Requirements:
(a) In the passage on stacked aromaticity, which molecule did the study use to investigate the mechanism?
(b) Summarize the passage on stacked aromaticity in two sentences.
(c) Pick up the passage on stacked aromaticity where it stops and carry it forward.

Text segment:
---

Recent studies have theoretically
and experimentally
demonstrated
that antiaromatic molecules with 4n π electrons exhibit stacked
aromaticity according to π–π stacking when arranged
in a face-to-face manner. However, the mechanism of its occurrence
has not been clearly studied. In this study, we investigated the mechanism
of stacked aromaticity using cyclobutadiene. When the antiaromatic
molecules are stacked in a face-to-face manner, the orbital interactions
between the degenerate singly occupied molecular orbitals (SOMOs)

---

Material provided:
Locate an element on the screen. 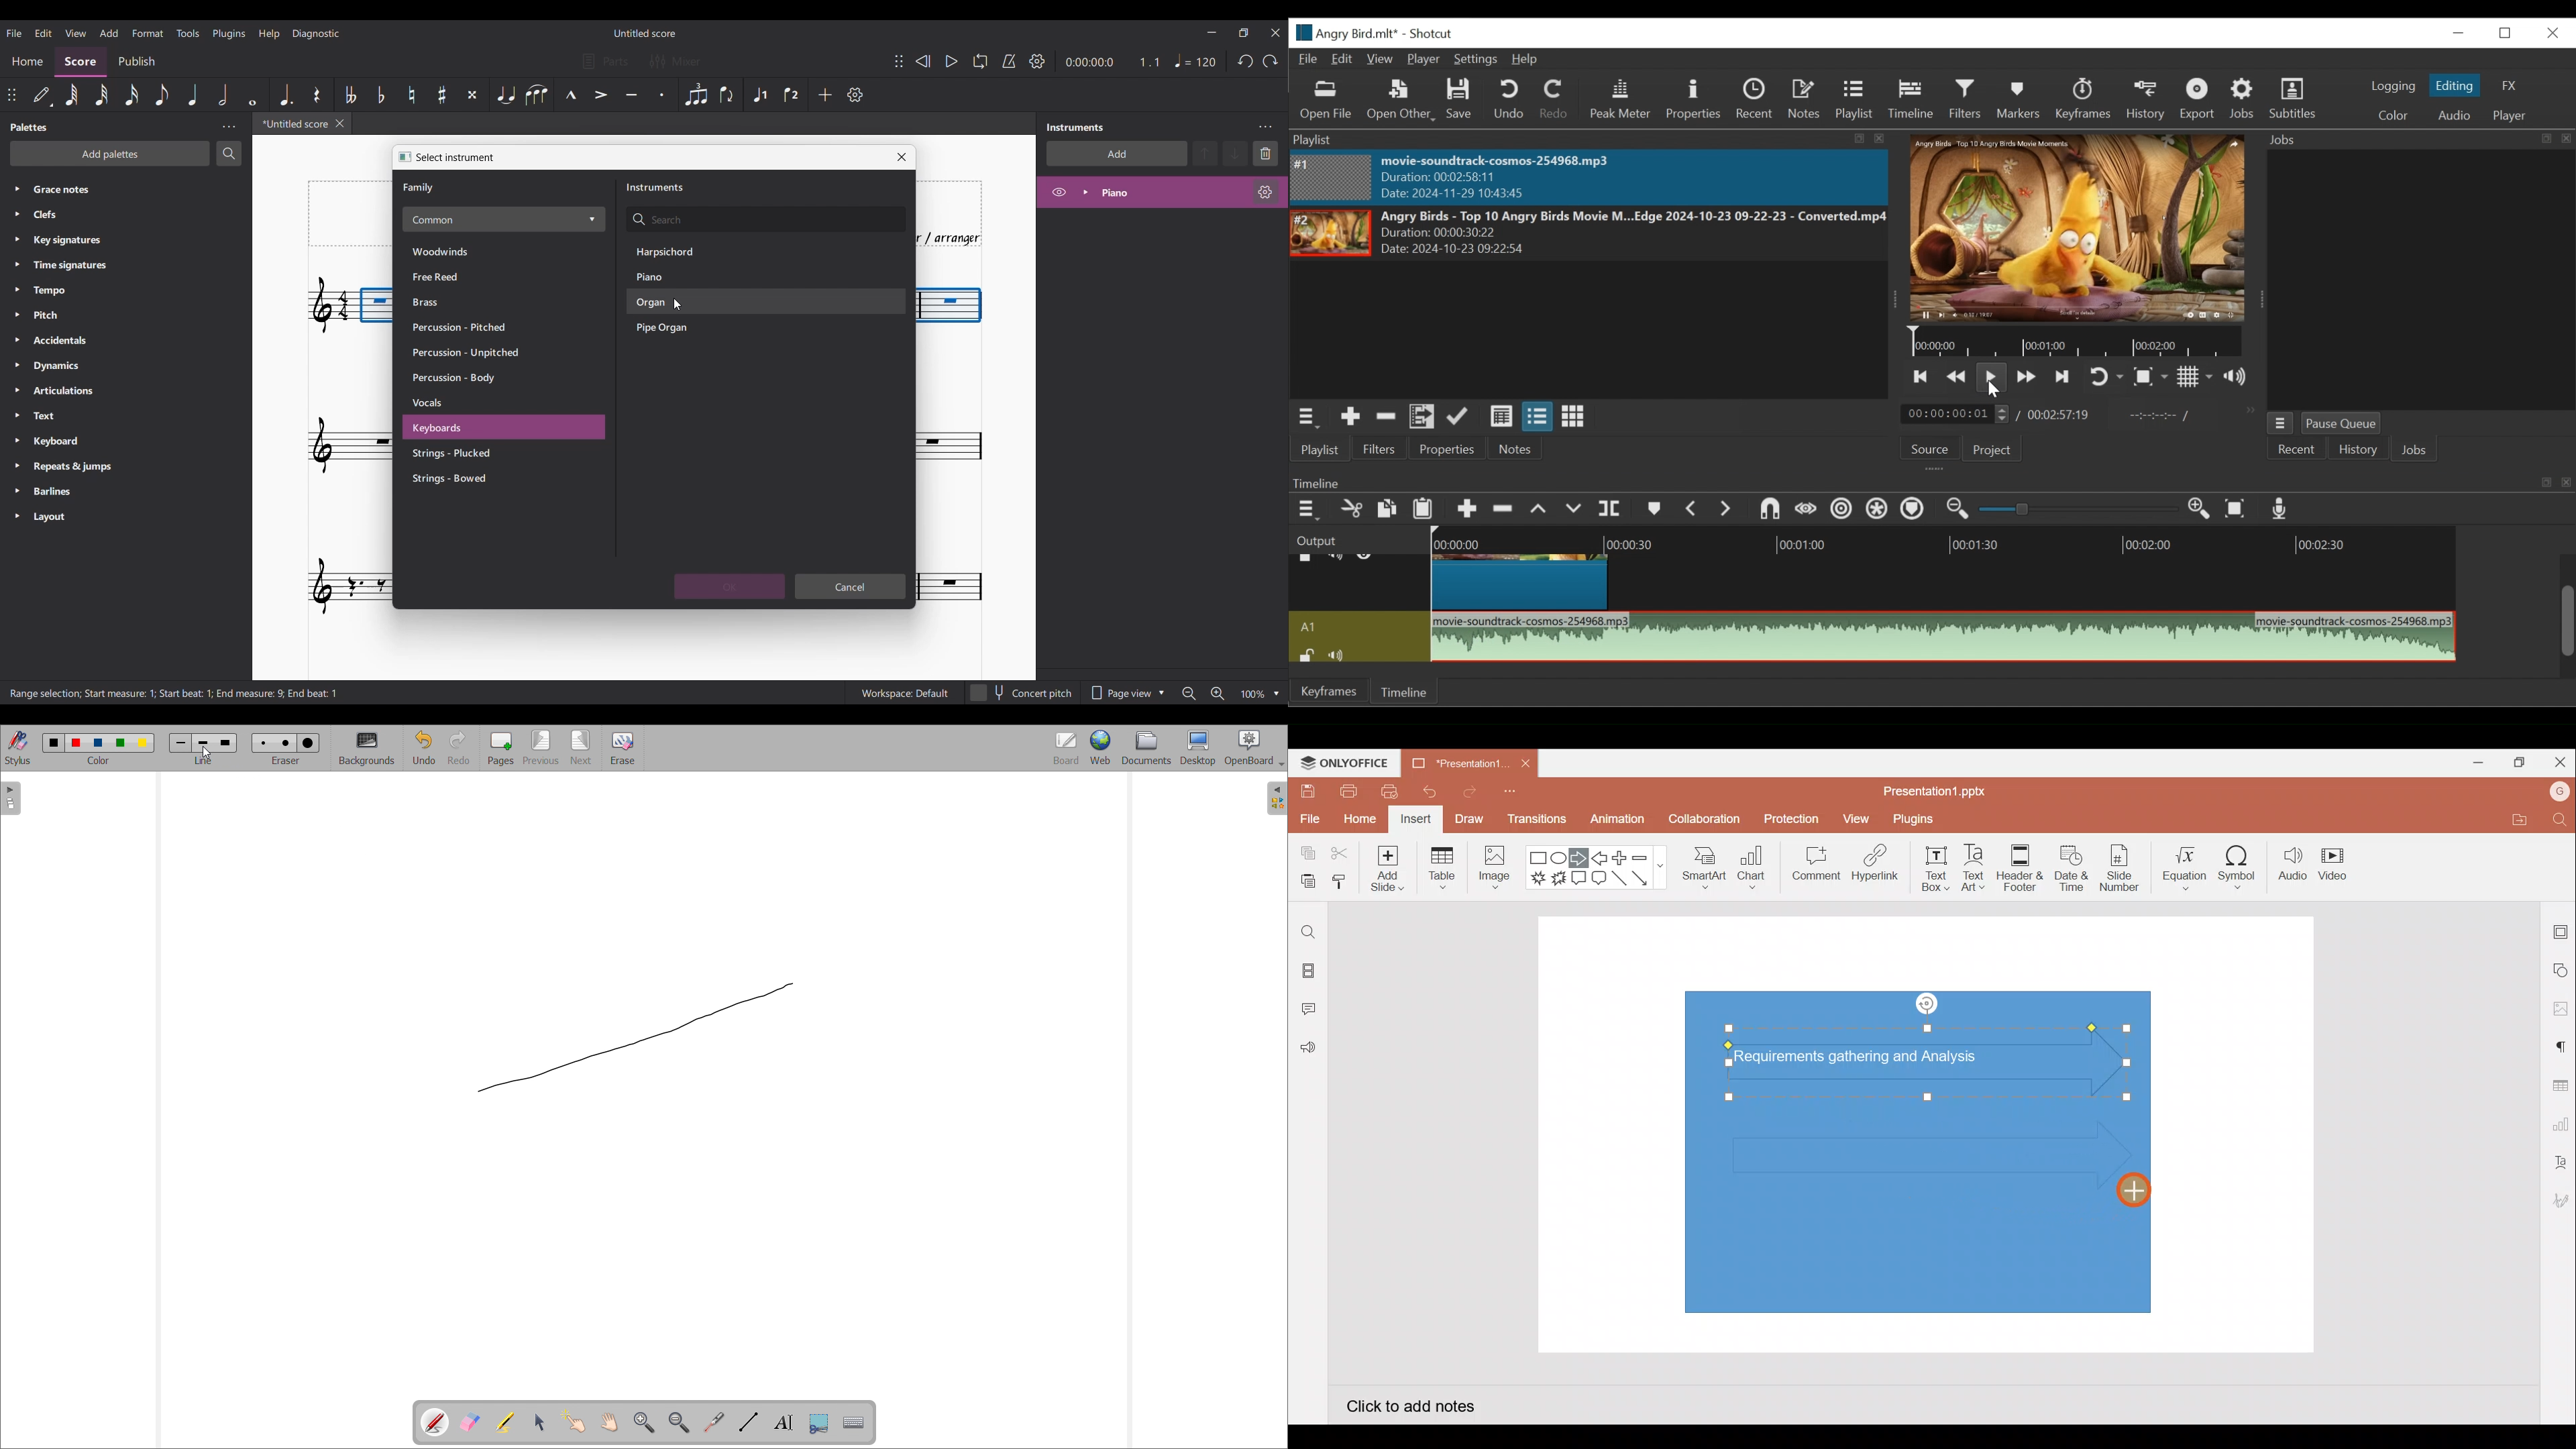 Image resolution: width=2576 pixels, height=1456 pixels. Tempo is located at coordinates (75, 291).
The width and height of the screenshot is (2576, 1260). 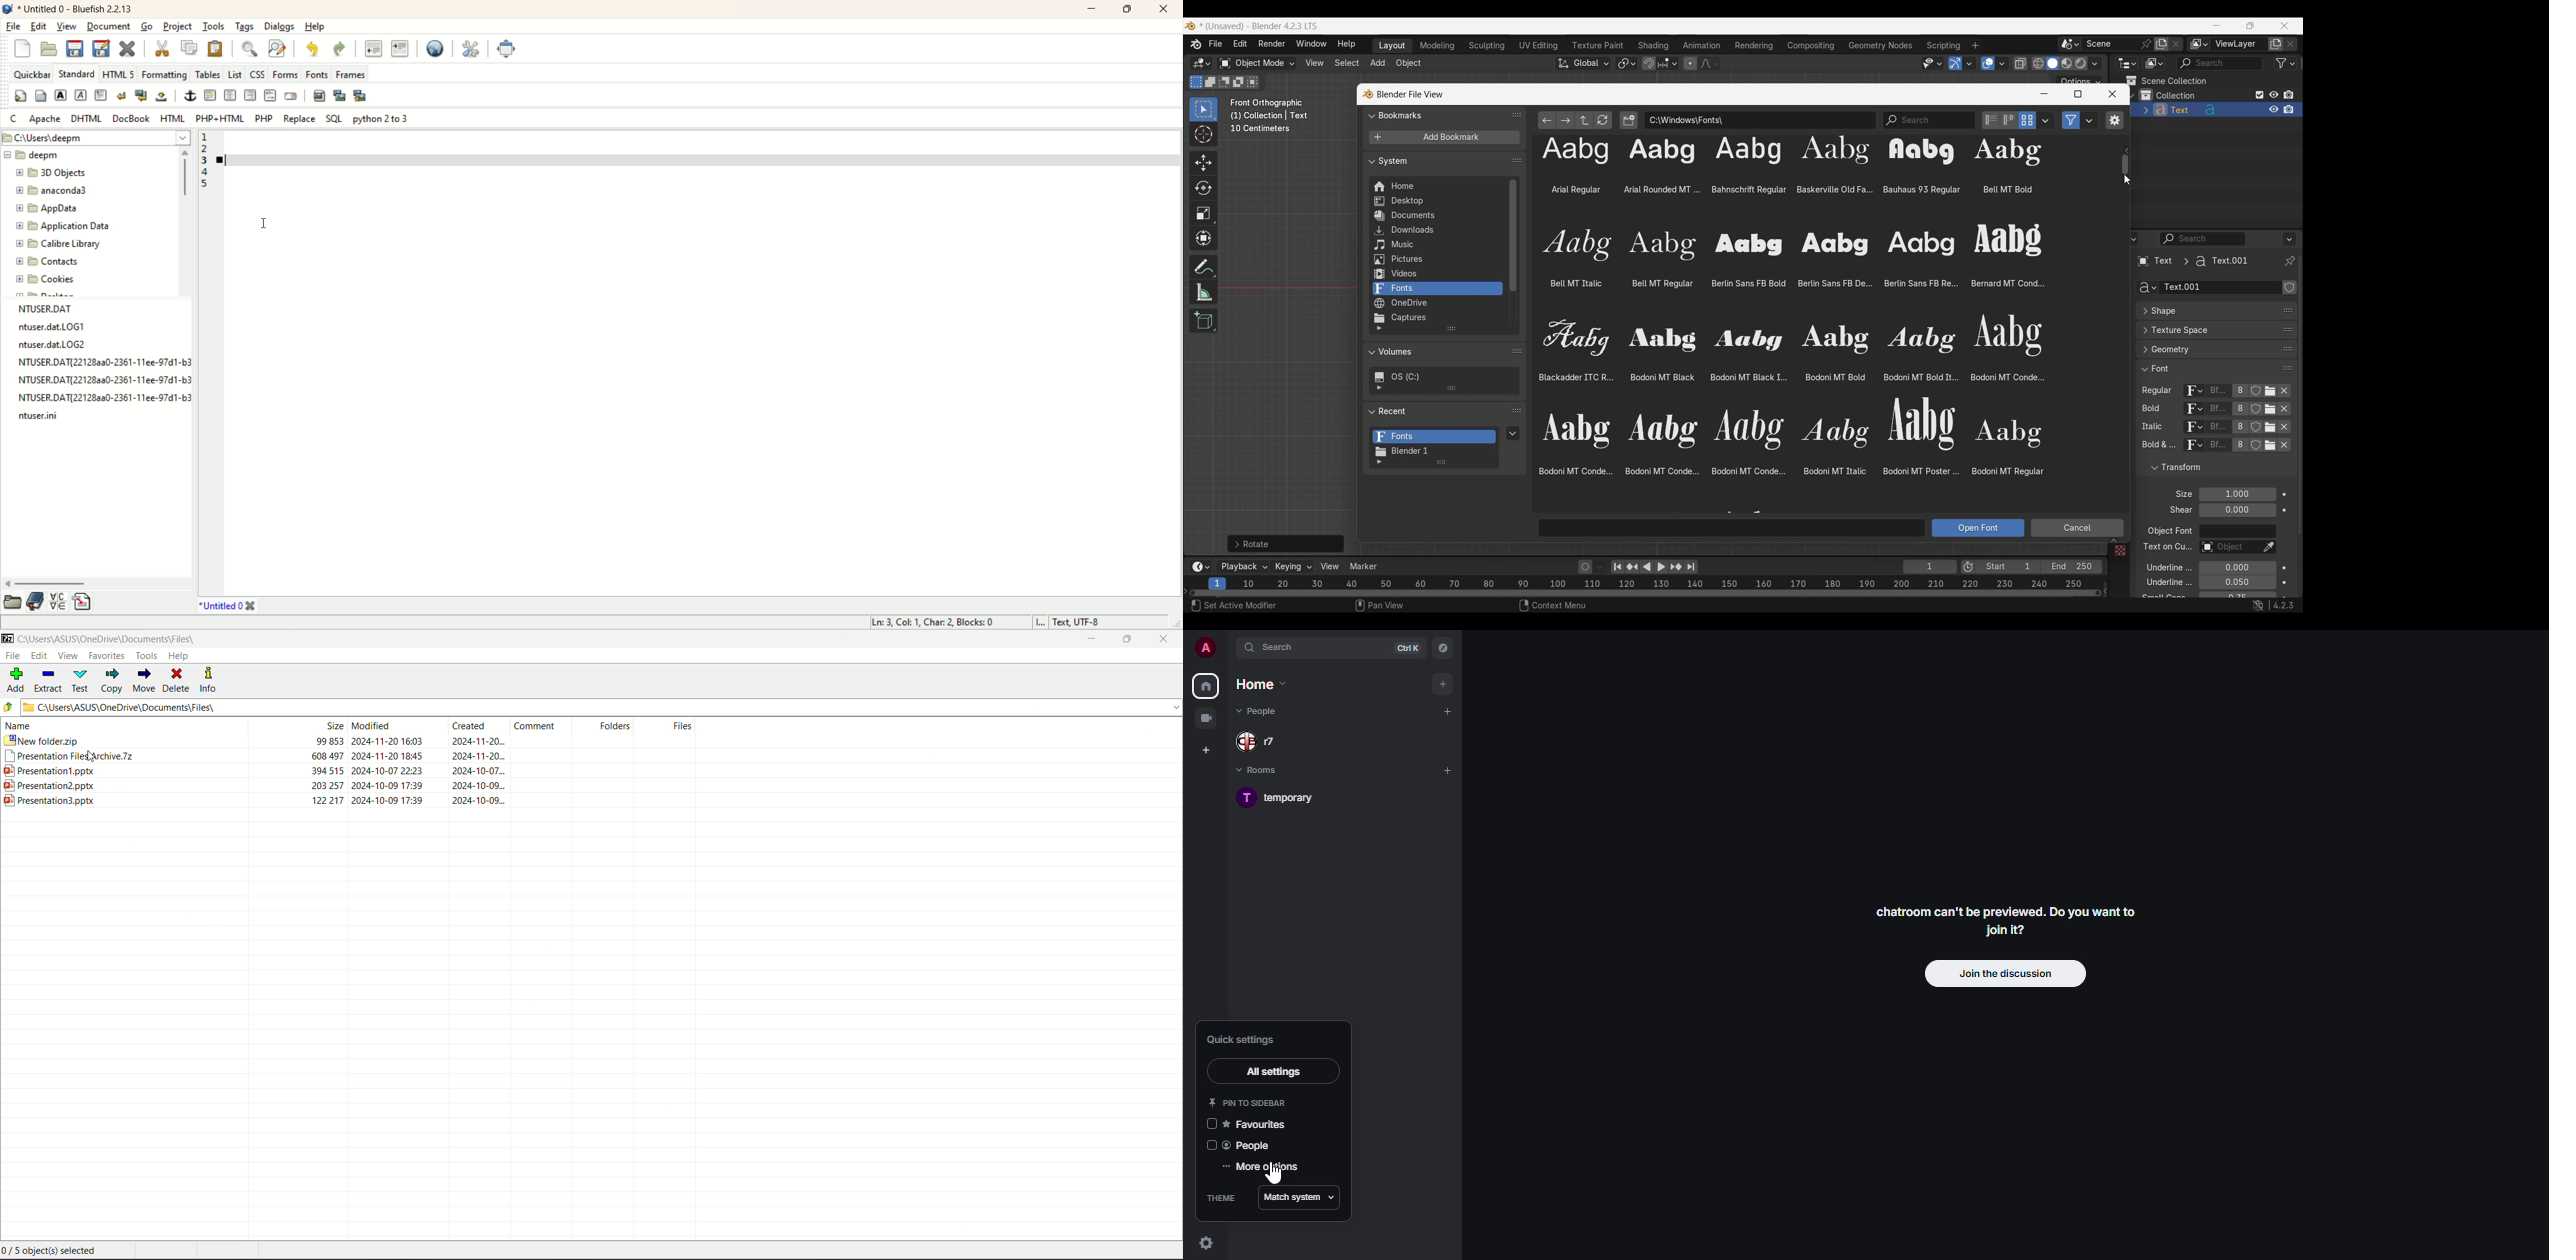 I want to click on horizontal rule, so click(x=211, y=97).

---

Final answers:
(a) Cyclobutadiene.

(b) Theoretical and experimental studies have shown that antiaromatic molecules with 4n π electrons exhibit stacked aromaticity through π–π stacking when arranged face to face, but how this arises has not been clearly studied. This study used cyclobutadiene to investigate the mechanism of stacked aromaticity.

(c)
of the monomer unit cause a larger energy gap between the degenerate
highest-occupied molecular orbitals (HOMOs) and the lowest-unoccupied
molecular orbitals (LUMOs) of the dimer. However, the antiaromatic
molecules are more stable in less symmetric conformations, mainly
because of pseudo-Jahn–Teller distortions. In the case of cyclobutadiene,
the two SOMOs of the monomer unit split into HOMO and LUMO because
of the bond alternation. When the molecules are stacked in a face-to-face
manner, the HOMO–LUMO gap of the dimer is smaller than that
of the monomer due to the interactions between the HOMOs and LUMOs
of the two monomer units. When the monomer units are within a specific
distance of each other, the HOMO and LUMO of the dimer, which correspond
to antibonding and bonding between the units, respectively, are interchanged.
This alternation of molecular orbitals may result in an increase in
the bond strength between the monomer units, exhibiting stacked aromaticity.
We demonstrated that it is possible to control the distance exhibited
by stacked aromaticity by engineering the HOMO–LUMO gap of
the monomer units.